We also found some discordance between mNGS versus culture results. Klebsiella pneumoniae and Staphylococcus aureus were respectively identified in P4 and P12 by culture of BALF, but not identified by mNGS. One possible reason may be the contamination during culture. Another possible reason may be associated with the false negative of mNGS. Several reports suggested that the sensitivity of mNGS is not superior to that of culture for recognizing common bacteria (excluding MTB and anaerobes) [38, 66]. Therefore, it is necessary to combine mNGS and traditional microbiological methods to identify clinical infection.

Of the 15 enrolled patients, 5 patients recovered after receiving antimicrobial treatments alone without using glucocorticoids, indicating that the cause of interstitial pneumonia in these patients may be opportunistic infections instead of lung damage. From our results, we confer that the previous view of drug-induced lung injury rather than infection being the main pathogenesis of IP after lymphoma chemotherapy (especially rituximab-based chemotherapy) is debatable. Instead, opportunistic infections, especially P.jirovecii infection is potentially the major factor in the pathogenesis of IP.

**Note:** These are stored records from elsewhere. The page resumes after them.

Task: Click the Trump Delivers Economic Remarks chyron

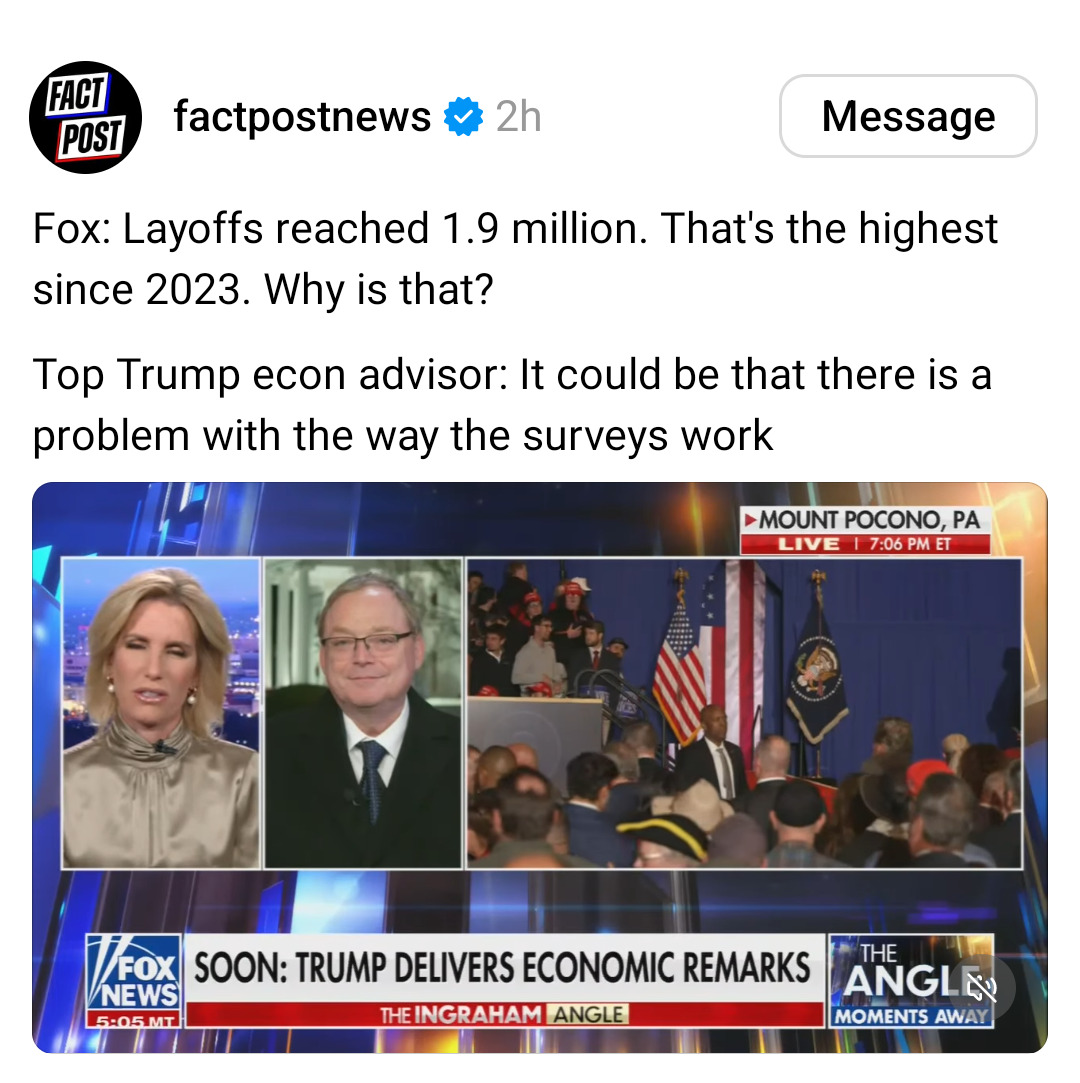Action: (x=503, y=967)
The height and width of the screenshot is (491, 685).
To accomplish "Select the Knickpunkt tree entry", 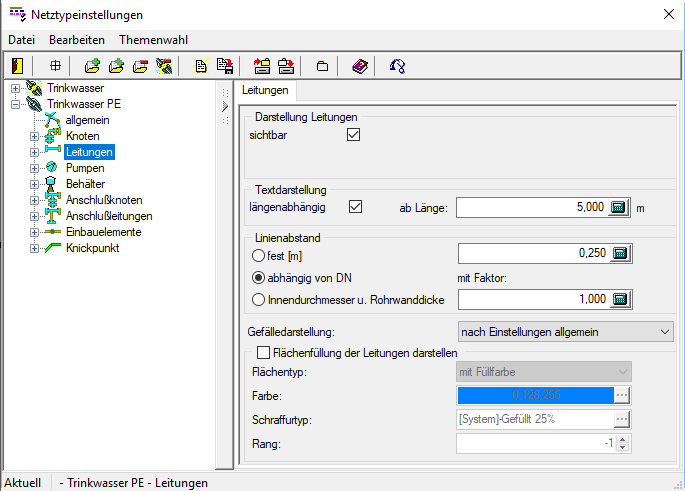I will coord(92,248).
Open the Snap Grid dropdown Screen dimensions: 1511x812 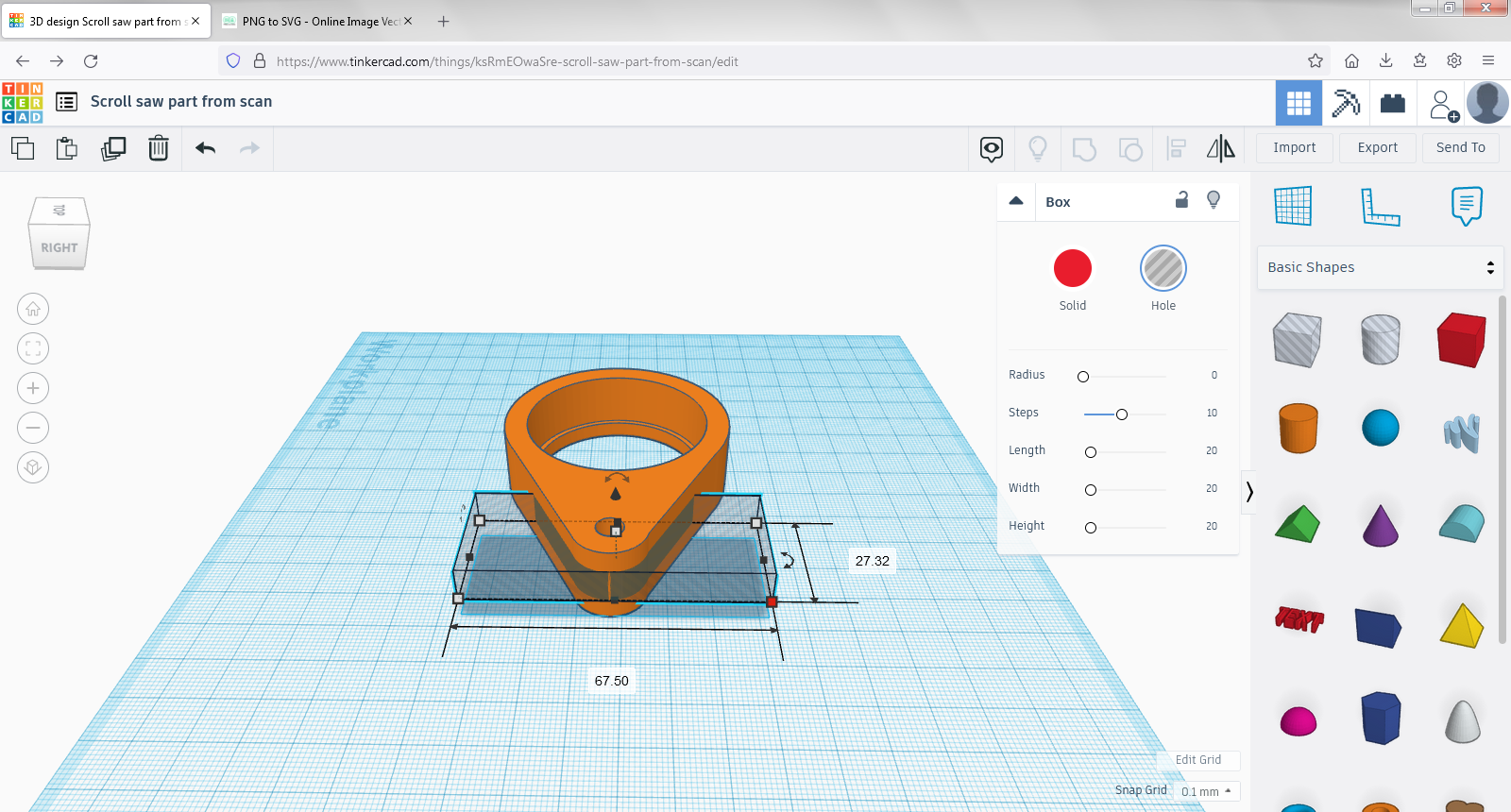(x=1206, y=791)
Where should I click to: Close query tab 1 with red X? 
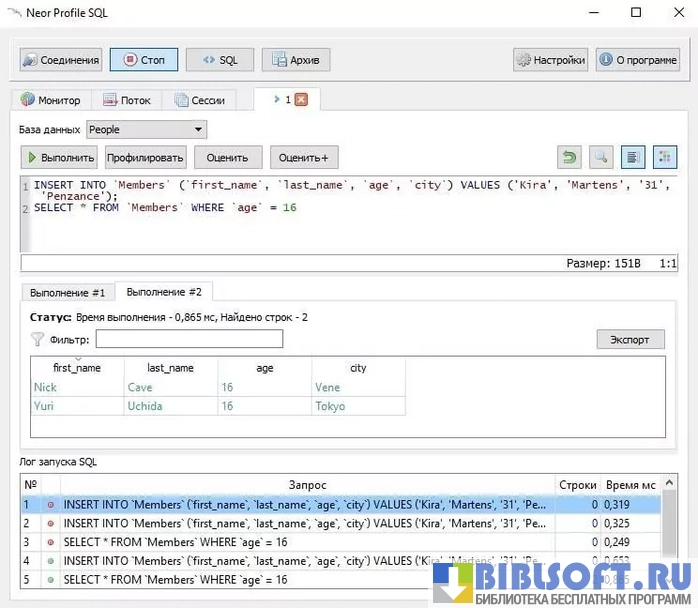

This study has certain shortcomings. Firstly, as a retrospective study, there were selection bias and recall bias which was inevitable. Secondly, the toluidine blue ‘O’ staining and PCR assay for P.jirovecii and the BALF-GM or BALF-BGD tests were not performed. Thirdly, the sample size of the enrolled population was small and controls were lacking. Finally, it was difficult to distinguish pathogens from colonization to infection due to the unbiased detection of mNGS without a unified standard. In the future, we will conduct prospective studies and further expand the sample size, and explore the feasibility of guiding treatment options in line with the mNGS results.

Conclusion

In this study, we found that using mNGS test of BALF, the pathogen detection rate was much higher than that of traditional methods in lymphoma patients with chemotherapy-related IP. Notably, there was an especially high detection rate of P. jirovecii. We should be more alert to P. jirovecii infection in chemotherapy-related IP.